We'll be running our example on the XSA-3S1000 board from Xess. This board has the Xilinx XC3S1000 FPGA chip with 1 million gates, and also contains a VGA interface, a 256 Mbit SDRAM chip, a 16 Mbit Flash device, a seven-segment led, pushbuttons, a PS/2 port (for connecting a keyboard or mouse), a CPLD to help program the FPGA, and an oscillator to generate the clock signals (among other things). Please visit Xess's Web site to find out more details of this board. I like it because it's simple, cheap, reliable, and comes with lots of tutorials on Xess's Web site. For those of you who are more hardware inclined you can have lots of fun with it building classic VGA games that run from the board alone! It also has a sister board for providing more prototyping space and lots of other goodies (eg, for audio). It has some simple GUI apps to help load the FPGA or the SDRAM/Flash. Many FPGA board vendors have similar apps that make it easy to work with their boards, along with helper verilog or VHDL files to further facilitate their use.
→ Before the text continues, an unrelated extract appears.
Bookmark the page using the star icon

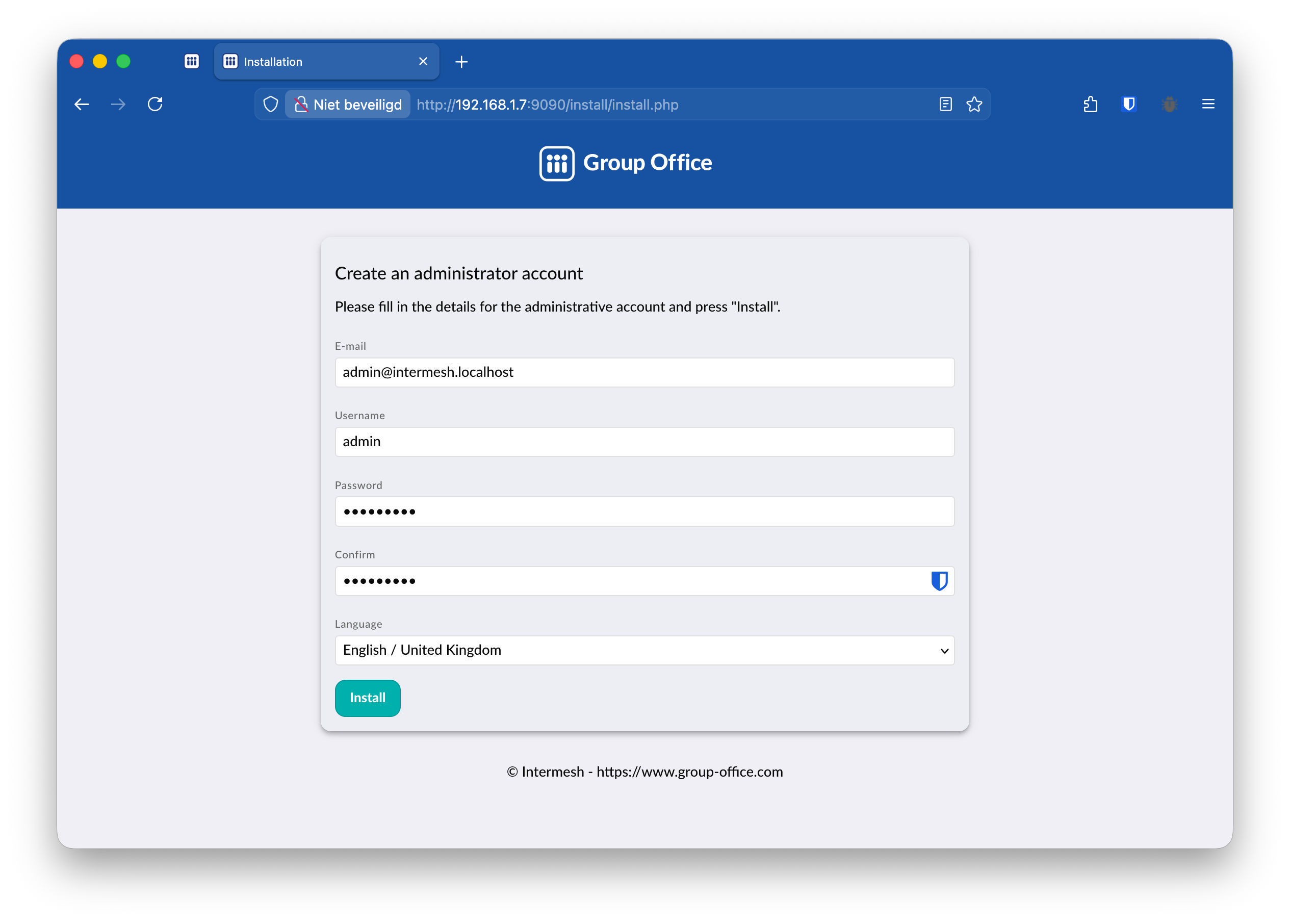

These VHDL and/or verilog files can be used in a "black box" fashion if you are not as familiar with hardware description languages.

The netlist files generated above with the avaldac tool describe digital hardware. To make sense of it and map it to a particular FPGA, we'll use the free ISE tool from Xilinx. Each FPGA vendor has its own tool for mapping digital logic to its FPGA and I like ISE's because the interface is very intuitive. It is process oriented so you have a clear idea of exactly what steps you need to do and in what order to get the job done. Later we'll port Avalda FPGA Developer for use with Altera's FPGAs and their Quartus software tool but for now let's stick with Xilinx and ISE. In the next part of this tutorial we'll fire up ISE 10.1 and go through creating the bitstream file that gets loaded on to the FPGA.